Hurricane Bill paid a visit to Princeton this past Saturday afternoon in the form of a dense heavy rain. When rain falls on a town where the soil has already become saturated with water from previous rains, the whole town behaves as if it were paved with asphalt. With storm sewers overwhelmed by the runoff, the streets turned into rivers.

This particular river, flowing briskly along Ewing Street, decided to take a left turn into an apartment parking lot.
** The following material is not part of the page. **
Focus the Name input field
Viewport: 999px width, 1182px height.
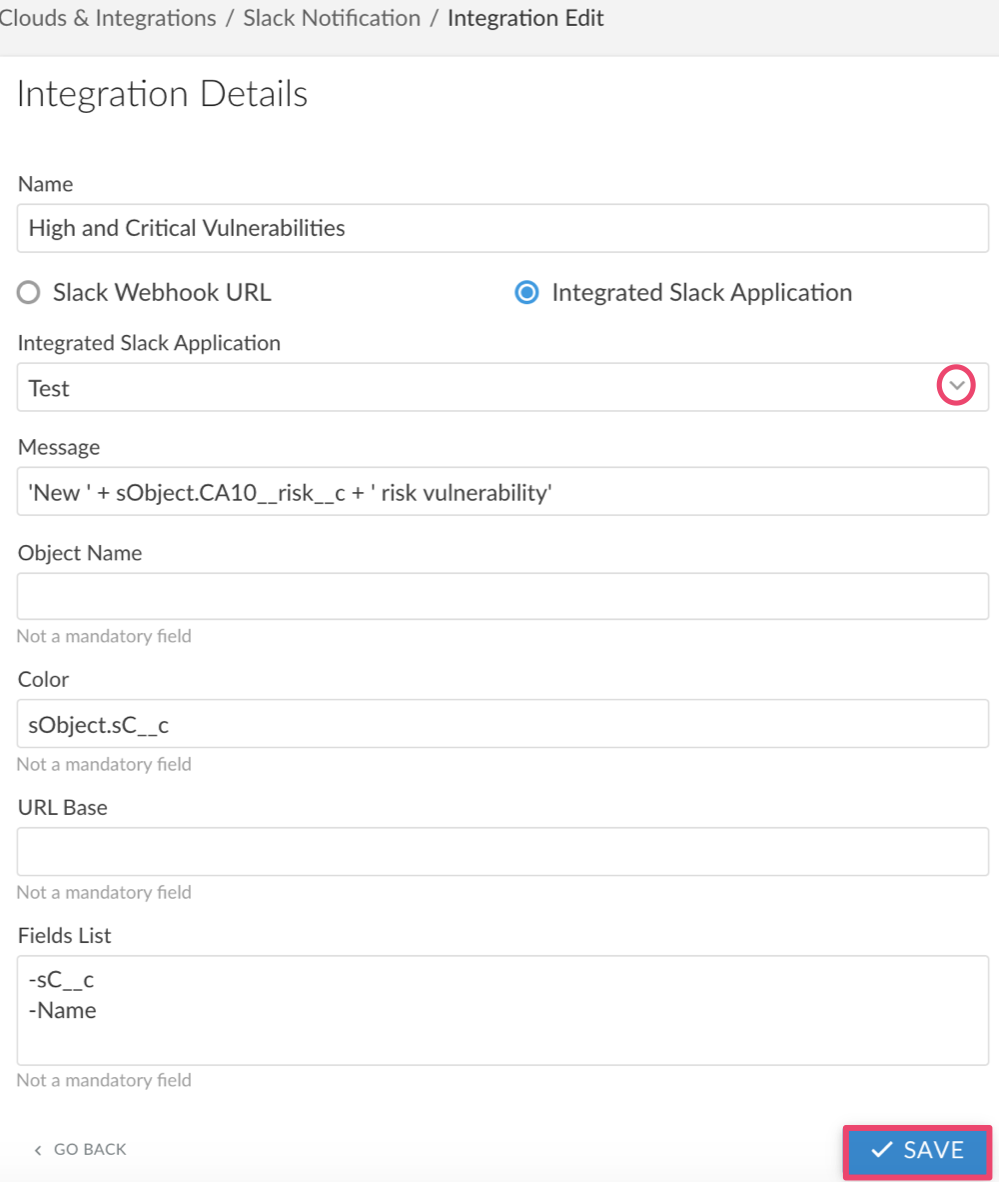click(x=502, y=228)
It then flowed under a wooden fence

and through some surprised homeowners' properties

before heading down Harrison Street to its intersection with Hamilton, where it served as a good traffic calming device.

Sunday, August 23, 2009

Parking Lot Habitat

Just because a garden is surrounded by asphalt doesn't mean it's not getting used by the local wildlife. This garden was planted with help from Henry Loevner (Princeton PEI intern for FOPOS this summer). Though it's on high ground, it's planted with floodplain species--Rose Mallow Hibiscus, Swamp Milkweed, Tall Meadowrue, Purple-Headed Sneezeweed, Cutleaf Coneflower--in part because the spot receives a lot of runoff from the pavement. It's also close to a hose, if coming years prove to be dry.

Though all the plants are just getting established, the Swamp Milkweed in the photo has already been used by three species of wildlife. The chewed off tip suggests a deer came by. The brown shell is from a cicada that used the plant as a substrate for its transformation from pupa to adult. And a monarch caterpillar can be seen chewing on a leaf.

Another unlikely island of habitat is located in the parking lot close to the Community Park Pool. There, we found the holes where "cicada killer" wasps live. They are big wasps that tackle cicadas, paralyze them with their stinger, then take them back to their holes. An egg is layed in the body of the motionless cicada, which presumeably remains fresh while the hatched wasp larva eats out its insides. The immature but well-fed wasp then remains underground, its emergence next year timed to coincide with cicadas 2010.

As far as I know, the wasps leave people alone, and are peacefully filling their niche amidst a sea of cars. They can be seen hovering over the grass, as if they've forgotten where their den is.